Мария кровавая - Эриксон Кэролли. Страница 64
В это время во дворце начали распространяться самые кошмарные слухи. Впервые после опалы Анны Болейн двор охватил страх перед отравлением. Одна из камеристок рассказала слуге лорда Монтегю, что королевский посланник сэр Томас Уайатт привез из Испании весть о существовании сильнодействующего яда. Если им смазать наконечник стрелы, то самая незначительная царапина вызовет немедленную смерть. Есть, правда, противоядие — айвовый или персиковый сок. Говорили, что когда Уайатт спросил Генриха, следует ли ему привезти немного такого яду, тот ответил, что не нужно. Но в это мало кто поверил.

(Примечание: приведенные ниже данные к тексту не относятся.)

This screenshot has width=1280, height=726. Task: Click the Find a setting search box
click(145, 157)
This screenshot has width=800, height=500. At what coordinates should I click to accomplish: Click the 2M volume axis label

Сознание того, что в распоряжении короля может находиться такое смертоносное вещество, порождало самые мрачные фантазии и не давало покоя любому придворному, который по той или иной причине вызвал недовольство короля.
При дворе мало кто сомневался, что основным создателем этой атмосферы страха являлся Кромвель. Причем не таким уж он был и бессердечным, даже приобрел репутацию защитника женщин. Когда пострадавшая от мужа герцогиня Норфолк обратилась к нему за помощью, она сослалась на то, что «слышала, какой он был поддержкой для леди Марии в ее неприятностях». И Кромвель герцогине действительно помог. Сама Мария никогда не уставала заверять Кромвеля в своей глубочайшей признательности за все, что он для нее сделал. Она боялась всесильного первого министра и одновременно надеялась на его поддержку. Большинство придворных ощущали то же самое смешанное чувство страха перед лордом — хранителем Тайной печати и надежды на его помощь. Доверяясь ему полностью, они трепетали от ужаса и, вероятно, были бы согласны с мнением Шапюи, который писал о Кромвеле, что «слова у него ласковые, да дела плохие, а намерения и того хуже».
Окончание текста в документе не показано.